Riggs is in the business of providing business development and advisory services, and the business of private investment for his
own account. He conducts this business directly and through RCI.
(d) Neither
Mr. Riggs or RCI has, during the last five years, been convicted in a criminal proceeding (excluding traffic violations or similar
misdemeanors).
(e) Neither
Mr. Riggs or RCI has, during the last five years, been a party to a civil proceeding of a judicial or administrative body of competent
jurisdiction and as a result of such proceeding was or is subject to a judgment, decree or final order enjoining future violations
of, or prohibiting or mandating activities subject to, federal or state securities laws or finding any violation with respect
to such laws.
Item
3. Source and Amount of Funds or Other Consideration.
The
responses to Items 4, 5 and 6 of this Schedule 13D are incorporated herein by reference.
On
August 2, 2017, the Issuer and RCI completed a debt conversion pursuant to the Debt Conversion Agreement dated August 1, 2017
(the “Conversion Agreement”).

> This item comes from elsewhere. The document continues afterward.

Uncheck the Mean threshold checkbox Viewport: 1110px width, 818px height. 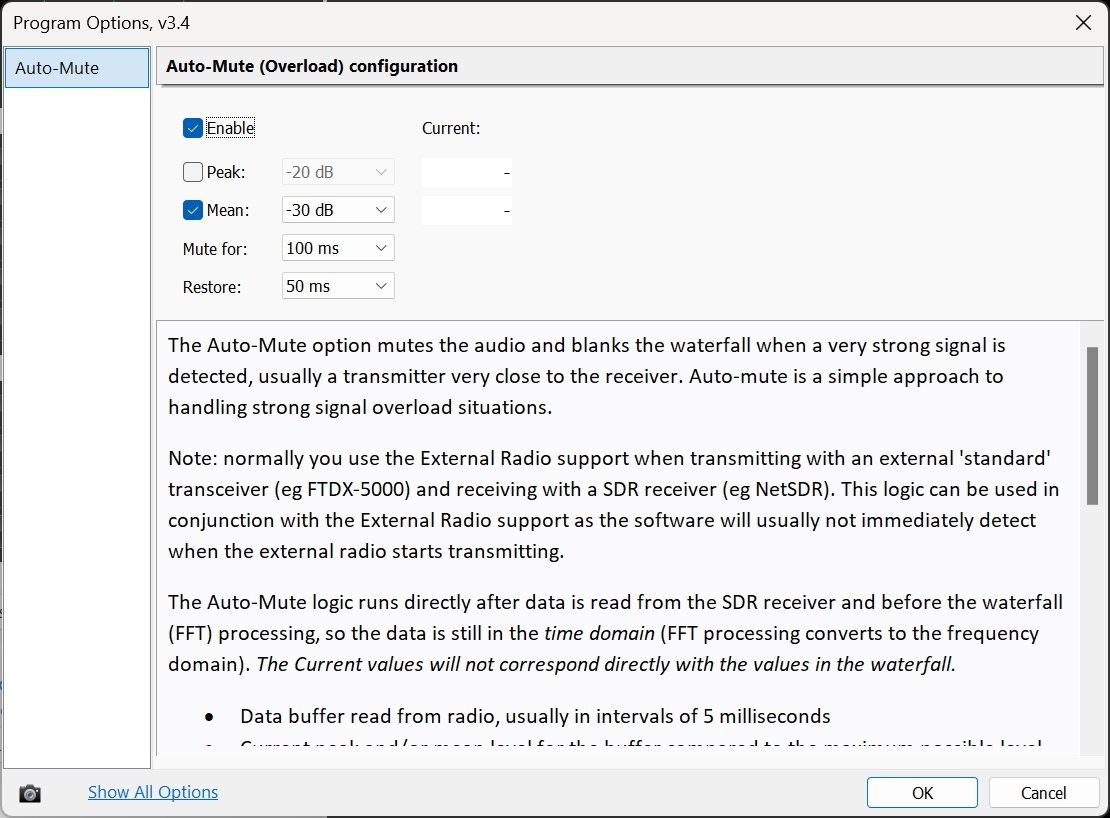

Pursuant to the Conversion Agreement the Issuer issued to RCI 5,900,000 shares of the
Issuer’s common stock in consideration for cancellation of the Issuer’s indebtedness owed to RCI in the total amount
of $379,428. RCI instructed that the 5,900,000 common shares be issued 2,250,000 shares to RCI and 3,650,000 shares to Patrick
L. Riggs.
Item
4. Purpose of Transaction.
The
responses to Items 3, 5 and 6 of this Schedule 13D are incorporated herein by reference.
On
July 28, 2017, the Issuer entered into a securities purchase agreement (the “Purchase Agreement”) with seven investors
for the sale of 34,500,000 shares of common stock for $345,000. As a condition to closing the sale of shares under the Purchase
Agreement, the Issuer was required to effectuate the conversion of indebtedness owed by the Issuer to RCI to common stock of the
Issuer. This was memorialized in the Conversion Agreement and closed August 2, 2017.
Mr.
Riggs, from time to time, may enter into discussions with directors and officers of the Issuer, and other shareholders or third
parties in connection with his investment in the Issuer. Such discussions may include one or more of management, the board, other
stockholders of the Issuer and other persons to discuss the Issuer’s business, strategies and other matters related to the
Issuer. These discussions may review options for enhancing shareholder value through various strategic alternatives or operational
or management initiatives including, but not limited to, improving capital structure and/or capital allocation, merger transactions,
and general corporate strategies.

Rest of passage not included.